* _ACTIVITY_:
Here the requirement is to repeat every record exactly, in full.

Start of Block

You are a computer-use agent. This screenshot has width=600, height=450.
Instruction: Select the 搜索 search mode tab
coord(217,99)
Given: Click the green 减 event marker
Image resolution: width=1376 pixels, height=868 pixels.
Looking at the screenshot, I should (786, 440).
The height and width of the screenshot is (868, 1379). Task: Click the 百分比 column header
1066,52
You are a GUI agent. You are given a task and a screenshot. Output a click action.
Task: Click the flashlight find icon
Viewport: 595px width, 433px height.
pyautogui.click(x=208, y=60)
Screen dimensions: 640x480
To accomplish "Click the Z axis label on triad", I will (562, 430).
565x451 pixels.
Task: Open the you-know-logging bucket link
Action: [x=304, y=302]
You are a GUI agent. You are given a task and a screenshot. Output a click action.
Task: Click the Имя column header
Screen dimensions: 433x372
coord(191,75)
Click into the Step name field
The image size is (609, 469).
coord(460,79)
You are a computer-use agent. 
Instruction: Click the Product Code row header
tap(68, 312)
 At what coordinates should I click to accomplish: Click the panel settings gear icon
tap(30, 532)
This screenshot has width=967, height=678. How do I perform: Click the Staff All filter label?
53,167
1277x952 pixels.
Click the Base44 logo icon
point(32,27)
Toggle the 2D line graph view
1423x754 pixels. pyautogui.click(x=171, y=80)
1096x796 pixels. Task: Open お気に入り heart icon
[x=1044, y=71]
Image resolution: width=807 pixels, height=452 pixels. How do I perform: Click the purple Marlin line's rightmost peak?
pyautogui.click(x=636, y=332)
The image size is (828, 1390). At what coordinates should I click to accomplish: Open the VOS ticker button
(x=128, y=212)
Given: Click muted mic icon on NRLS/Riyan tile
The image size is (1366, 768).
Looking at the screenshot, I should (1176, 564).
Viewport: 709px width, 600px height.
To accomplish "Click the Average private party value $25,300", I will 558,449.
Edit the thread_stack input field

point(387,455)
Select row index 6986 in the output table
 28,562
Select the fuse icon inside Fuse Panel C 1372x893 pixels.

End of Block

* _RESULT OF THE TASK_:
You are a computer-use agent. This screenshot has width=600, height=450.
Instruction: Select the 搜索 search mode tab
coord(217,99)
Given: Click the green 减 event marker
Image resolution: width=1376 pixels, height=868 pixels.
Looking at the screenshot, I should (786, 440).
The height and width of the screenshot is (868, 1379). Task: Click the 百分比 column header
1066,52
You are a GUI agent. You are given a task and a screenshot. Output a click action.
Task: Click the flashlight find icon
Viewport: 595px width, 433px height.
pyautogui.click(x=208, y=60)
Screen dimensions: 640x480
To accomplish "Click the Z axis label on triad", I will (562, 430).
565x451 pixels.
Task: Open the you-know-logging bucket link
Action: [x=304, y=302]
You are a GUI agent. You are given a task and a screenshot. Output a click action.
Task: Click the Имя column header
Screen dimensions: 433x372
coord(191,75)
Click into the Step name field
The image size is (609, 469).
coord(460,79)
You are a computer-use agent. 
Instruction: Click the Product Code row header
tap(68, 312)
 At what coordinates should I click to accomplish: Click the panel settings gear icon
tap(30, 532)
This screenshot has width=967, height=678. How do I perform: Click the Staff All filter label?
53,167
1277x952 pixels.
Click the Base44 logo icon
point(32,27)
Toggle the 2D line graph view
1423x754 pixels. pyautogui.click(x=171, y=80)
1096x796 pixels. Task: Open お気に入り heart icon
[x=1044, y=71]
Image resolution: width=807 pixels, height=452 pixels. How do I perform: Click the purple Marlin line's rightmost peak?
pyautogui.click(x=636, y=332)
The image size is (828, 1390). At what coordinates should I click to accomplish: Open the VOS ticker button
(x=128, y=212)
Given: Click muted mic icon on NRLS/Riyan tile
The image size is (1366, 768).
Looking at the screenshot, I should (1176, 564).
Viewport: 709px width, 600px height.
To accomplish "Click the Average private party value $25,300", I will 558,449.
Edit the thread_stack input field

point(387,455)
Select row index 6986 in the output table
 28,562
Select the fuse icon inside Fuse Panel C 1372x893 pixels.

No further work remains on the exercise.